Unrecognized events return { ok: true, outcome: { kind: 'event-ignored' } }. If an audit/notification insert throws, the route returns 500 so GitHub retries the delivery.


webhook trigger

Purpose. The outbound generic trigger — call any HTTP endpoint with an interpolated payload, then let your workflow report completion via the run's callback URL. Use it when no first-class substrate trigger fits.

Config. See the Action schema → triggers for the full field table.

trigger:
  type: webhook
  url: https://workflows.example.com/onboard
  method: POST                       # default POST; GET/PUT/PATCH/DELETE supported
  auth:
    type: bearer                     # bearer | basic | header | jwt
    token: "{{ secrets.api-token }}"
  headers:
    X-Tenant: "{{ parameters.tenant_id }}"
  payload:                           # JSON body, interpolated
    customer_id: "{{ entity.id }}"
    callback_url: "{{ run.callbackUrl }}"
    callback_token: "{{ run.callbackToken }}"
  retry:                             # default: 3 attempts, exponential, 1000ms
    maxAttempts: 3
    backoff: exponential             # exponential | fixed
    initialDelayMs: 1000

Outbound auth types. bearer (Authorization: Bearer …), basic (Authorization: Basic base64(user:pass)), header (a custom header name+value), jwt (signs a JWT with the named secret).

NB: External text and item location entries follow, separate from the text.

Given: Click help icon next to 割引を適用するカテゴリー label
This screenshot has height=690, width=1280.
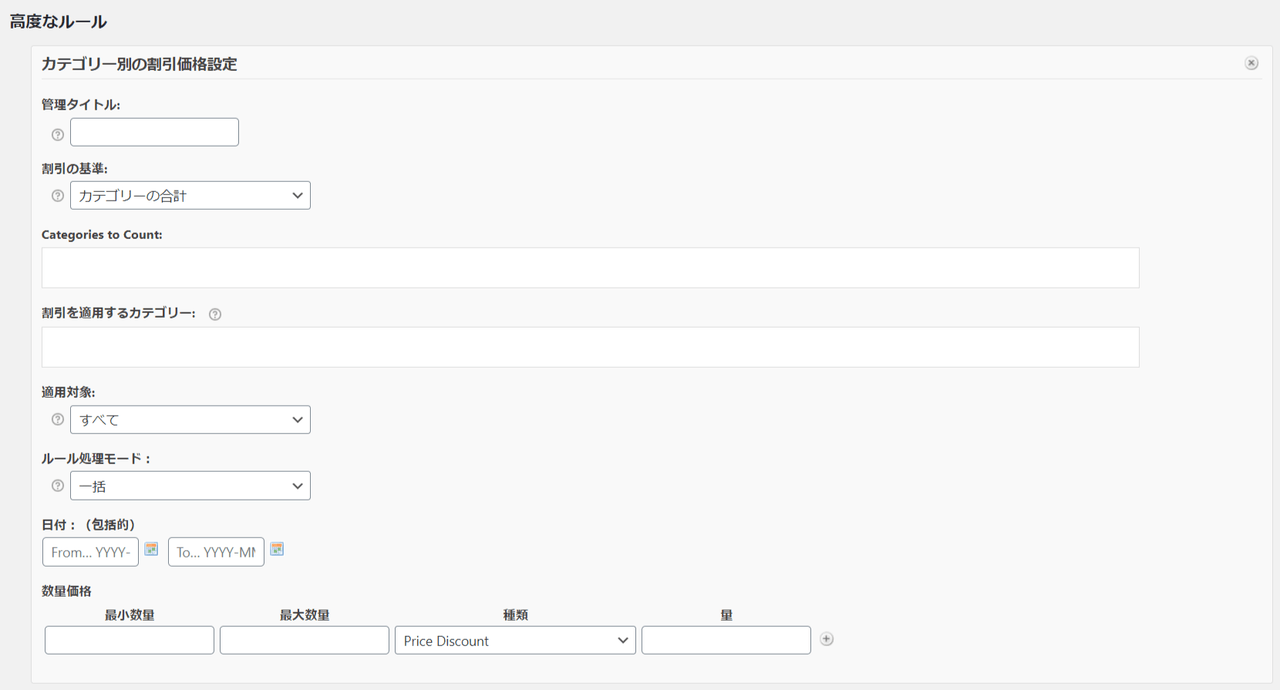Looking at the screenshot, I should [x=215, y=314].
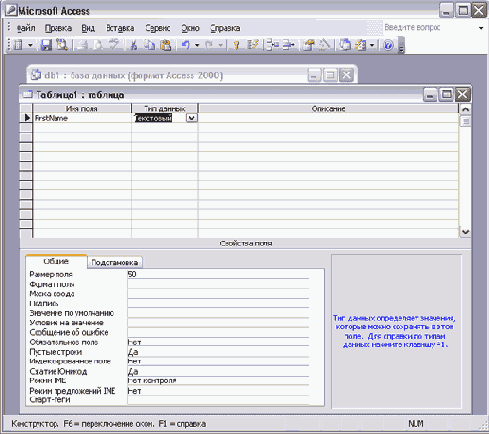Click the blue Help question icon
Screen dimensions: 489x434
point(388,45)
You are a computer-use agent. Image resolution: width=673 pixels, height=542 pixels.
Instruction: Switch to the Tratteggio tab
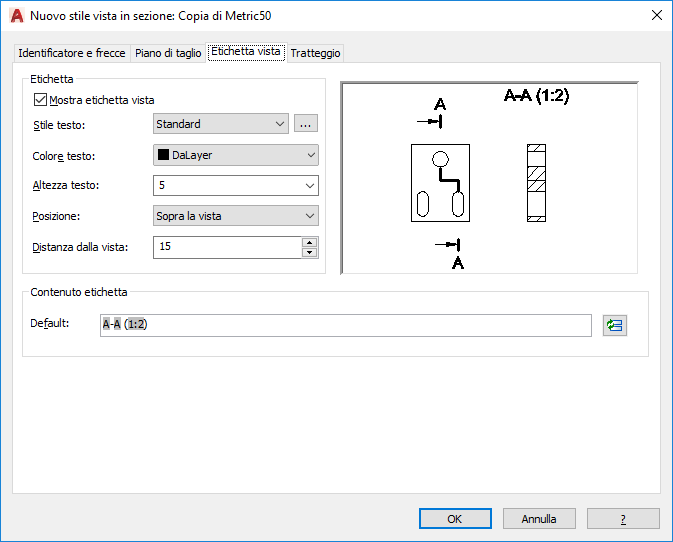pyautogui.click(x=316, y=53)
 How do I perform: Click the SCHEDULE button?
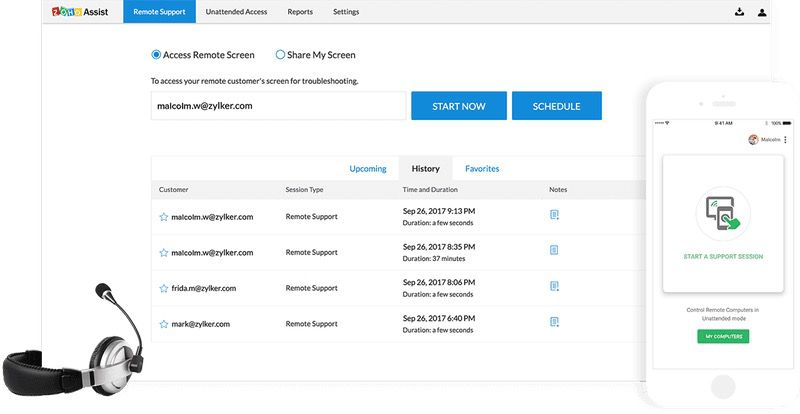pos(556,106)

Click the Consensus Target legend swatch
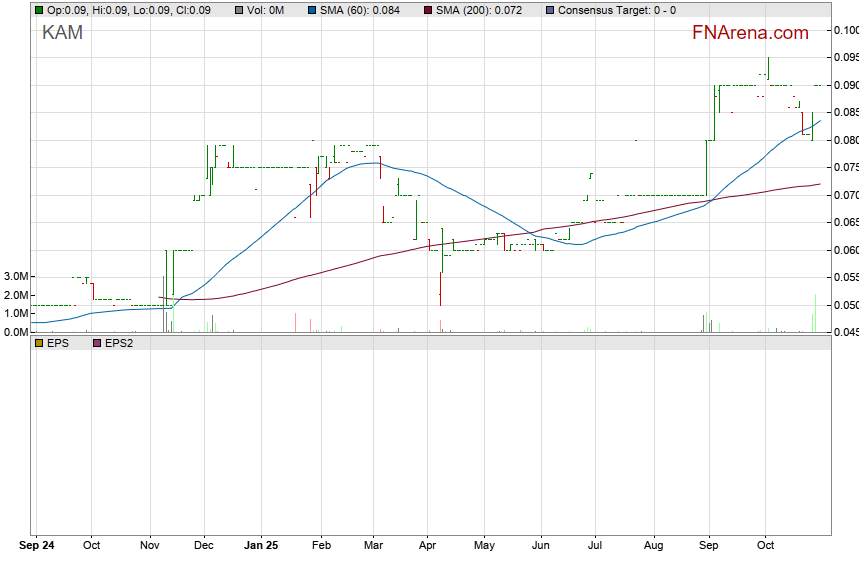549,10
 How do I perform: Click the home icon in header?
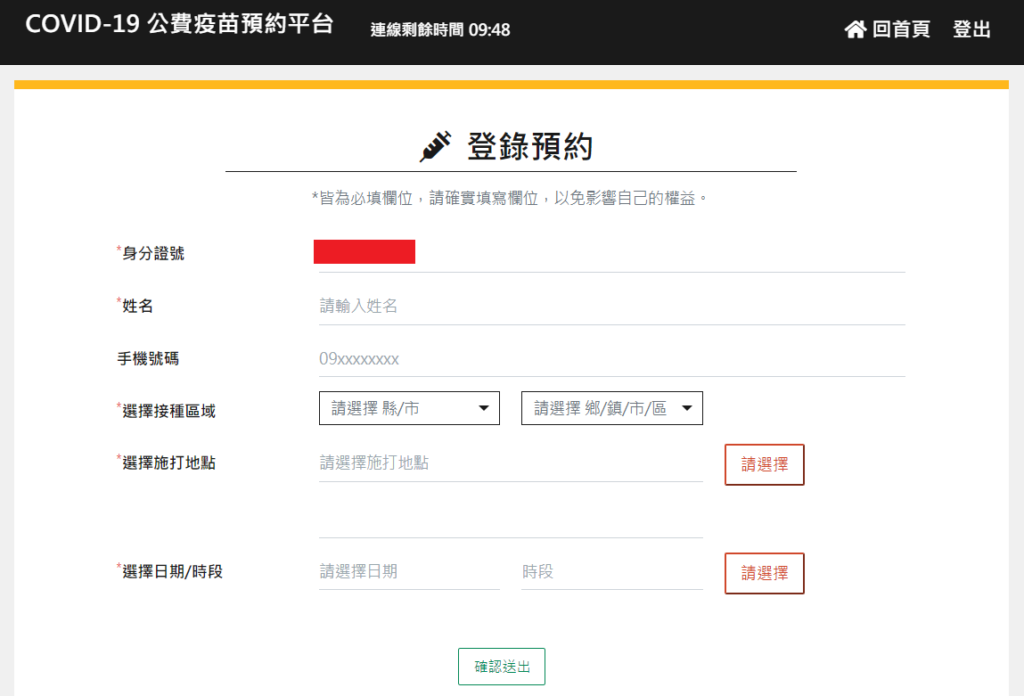click(855, 30)
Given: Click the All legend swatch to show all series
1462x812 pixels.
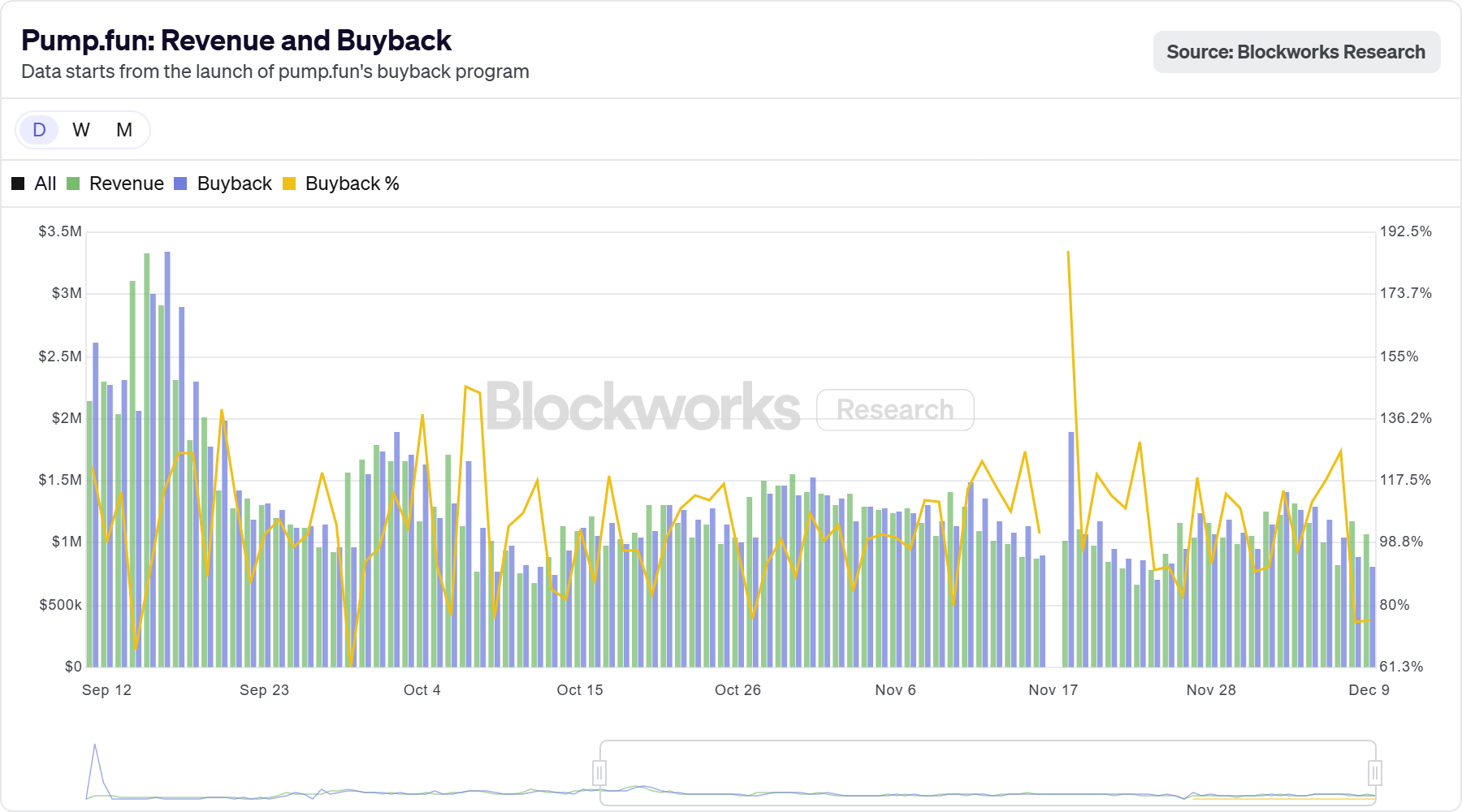Looking at the screenshot, I should point(18,184).
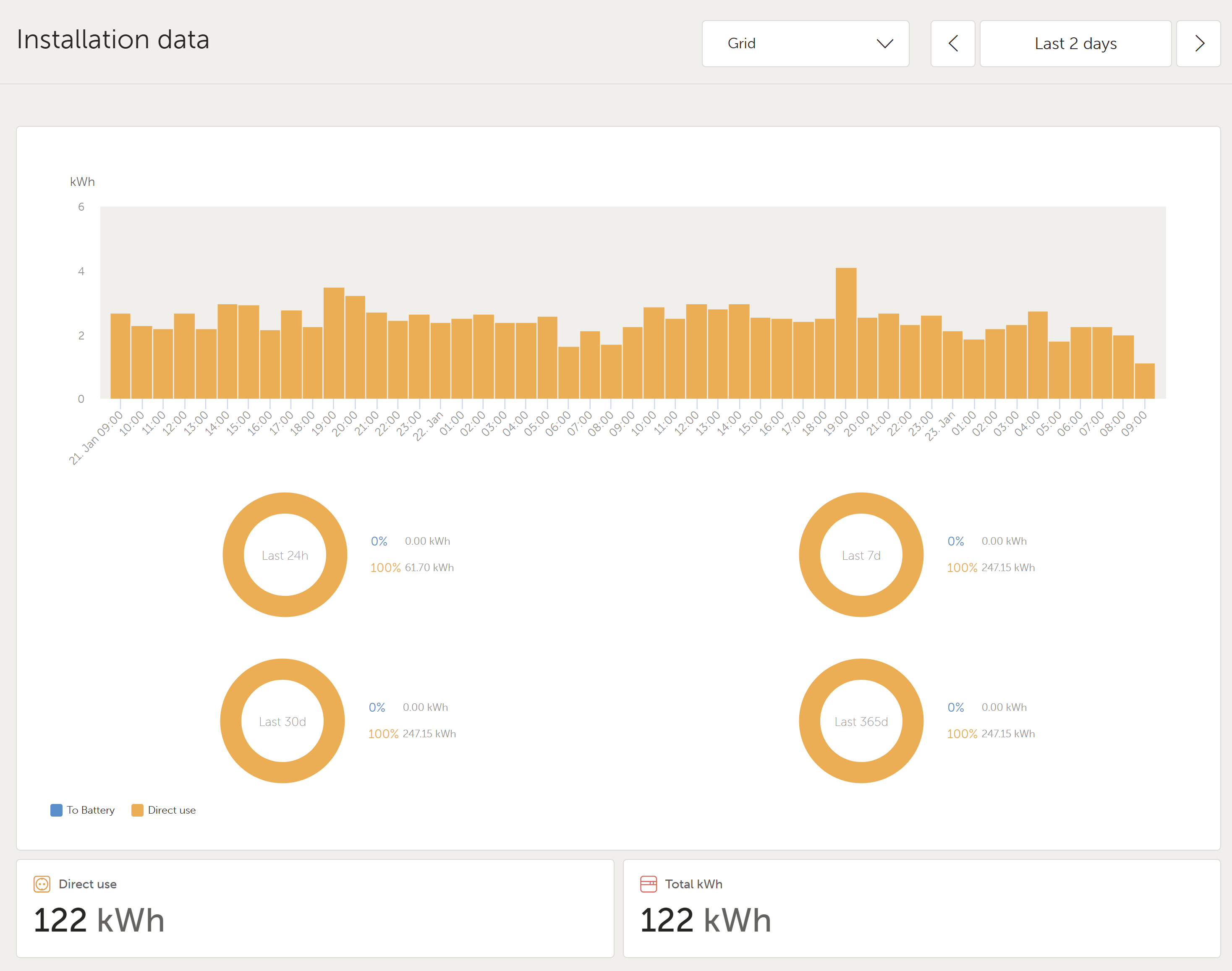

Completion (the Bearer callback). Your workflow POSTs to {{ run.callbackUrl }} with Authorization: Bearer {{ run.callbackToken }} and a JSON body indicating success or failure. The ActionRun transitions to succeeded/failed and the entity to onSuccess/onFailure. Both values are available in the run interpolation context.

Retry behavior. Retries on 5xx, 429, and network errors with exponential backoff + jitter. 4xx (except 429) fails immediately — retrying a misconfigured URL won't help. Delivery failures carry a [delivery] prefix on the ActionRun's error field, distinguishing them from callback-reported failures.

WARNING

Never embed long-lived secrets in payload. Use {{ secrets.* }} references (resolved server-side) and the short-lived {{ run.callbackToken }}for the return path. The callback token is per-run and expires with the run.

If the callback never arrives, the reaper transitions the run to failed after the Action's timeout (default 60 minutes).